I am absolutely not sure what to do about any of this, it is almost as if there is a mutual exclusionary principle between a free and open communications network and the eventual success which will then doom that network to become non-free and non-open. Very frustrating all this.

5 comments

> are going to make the web a lot less fun

are going to? It already has. I'm old enough to remember a time when the web wasn't considered a synonym for the Internet, when USENET was actually useful, gopher was a thing, and one could participate in online discourse without constantly walking on eggshells. I want the early 90s Internet back.

>I want the early 90s Internet back.

Here, here! Save for the whole part where we could only connect via dial-up out in Feckall, Nowhere. Could you imagine trying to download the latest Ubuntu ISO, for example, over dial-up?

Haha I've done exactly that because I was from Feckall, Nowhere, Canada.

It was nice when they started offering the CD/DVD copies for a donation (or free, if you were a poor kid from Feckall...)

There used to be so many fights over the phone line in those days... it shouldn't make me nostalgic but it does a little.

I blame phones. Without a desktop pc, people no longer run weird servers like Hotline. The internet is limited to whatever the cloud promotes. Reddit is not bad as usenet replacement, certainly better then the alternatives. We dont need to walk on eggshells if we re all a little less argumentative and stop attracting the wrong crowd - i think that point can be improved with our individual contributions. You re not going to get 90s back, no one will, but things aren’t too bad and the web is still more vibrant than all the walled garden asylums.

And then some things never change, like the group think of the tech community and its hype cycles

Today is your happy day: http://dmozlive.com/
Less fun than it is today. So even more less fun than it was some time ago...
I experience the opposite. For me the web is 100x better than it was in 2001.
Yea, that's probably true. Everything gets less fun as time goes on.
I've been using the web since '92 and as a piece of technology it's had a great run - but I do suspect that the more locked down and closed the web becomes (not to mention almost comically intrusive at times) that it will motivate someone to create a platform that could become a successor.
Most nations are developing increasingly sophisticated regulatory approaches for how the Internet is allowed to operate within their borders.
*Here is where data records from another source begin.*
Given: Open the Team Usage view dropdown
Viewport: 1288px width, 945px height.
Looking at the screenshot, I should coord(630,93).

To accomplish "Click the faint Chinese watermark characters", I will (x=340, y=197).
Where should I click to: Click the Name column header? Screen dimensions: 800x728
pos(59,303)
There can be no successor as nearly every nation will have their own requirements, guaranteeing no successor can ever be flexible enough to fit all of them. A successor will end stillborn of hundreds of different regulatory demands: death by committee of 195 nations. Had the Internet originally been conceived in today's environment, with input from dozens of nations, each with their own self-interest at stake, it would have never survived and spread. The sole reason the Internet worked, is because it was initially built by a very small group (compared to the hands touching it today).
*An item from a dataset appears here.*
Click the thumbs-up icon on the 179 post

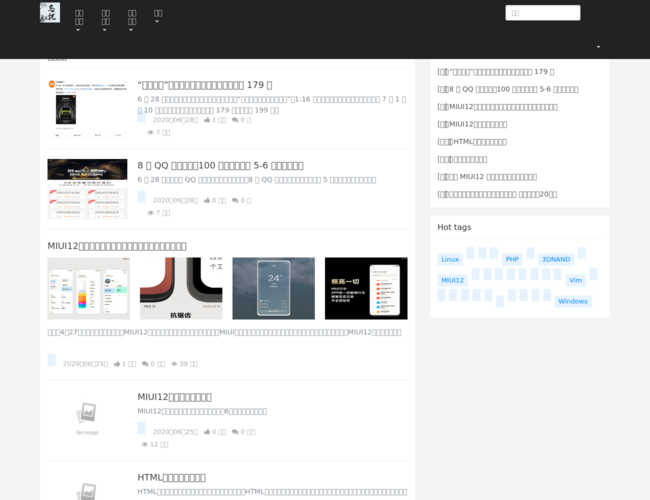(x=208, y=120)
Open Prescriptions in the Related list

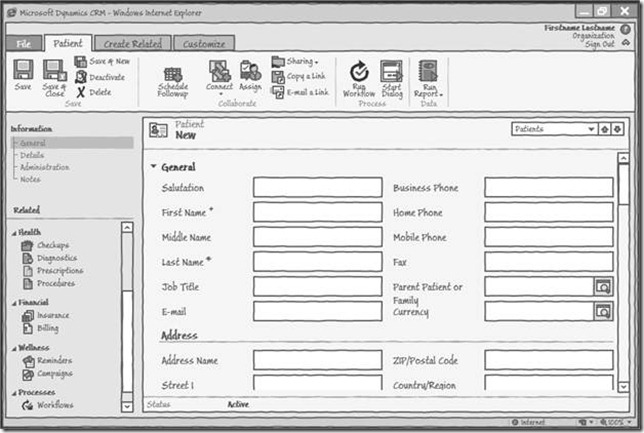coord(59,271)
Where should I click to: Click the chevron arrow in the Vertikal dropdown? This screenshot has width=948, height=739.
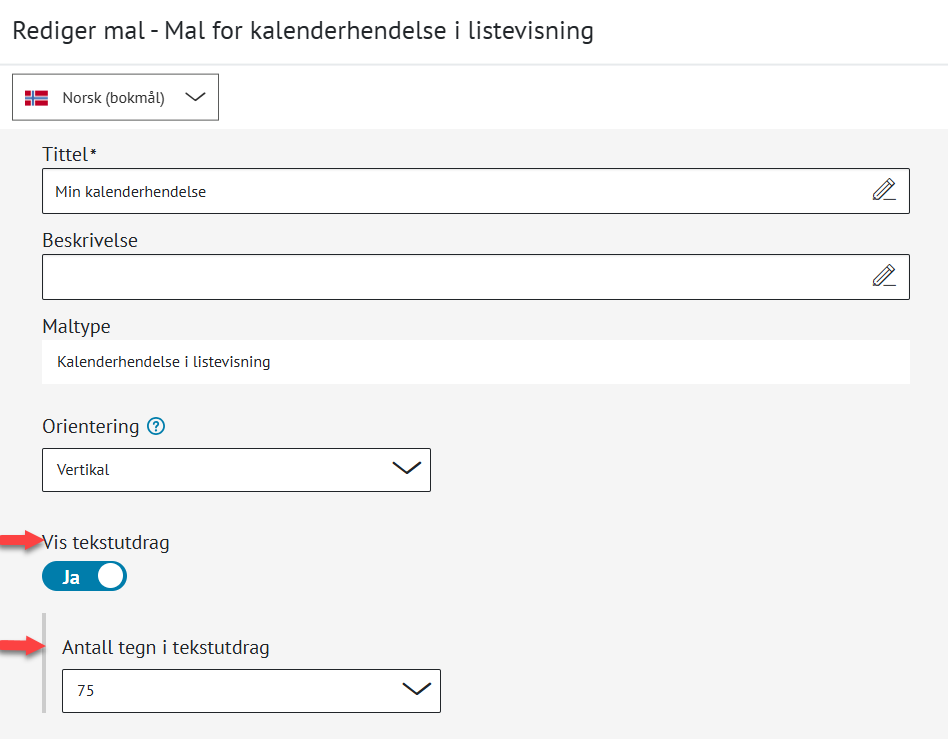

Instead what will happen, is haphazard forced customization of the existing Internet. They will beat and punch it into the shape they want it to be domestically. That approach will continue for a minimum of the next 20 to 30 years. Nothing can stop it. The adoption is too high, the investment is too high. Instead of ditching that epic macro investment, nations will bastardize what's already in place and bend it to their own socio-cultural needs or demands. China has already demonstrated how well that can work, how far you can go in molding it to whatever your demands are. If China can do that, others can mostly do what they want with it and will.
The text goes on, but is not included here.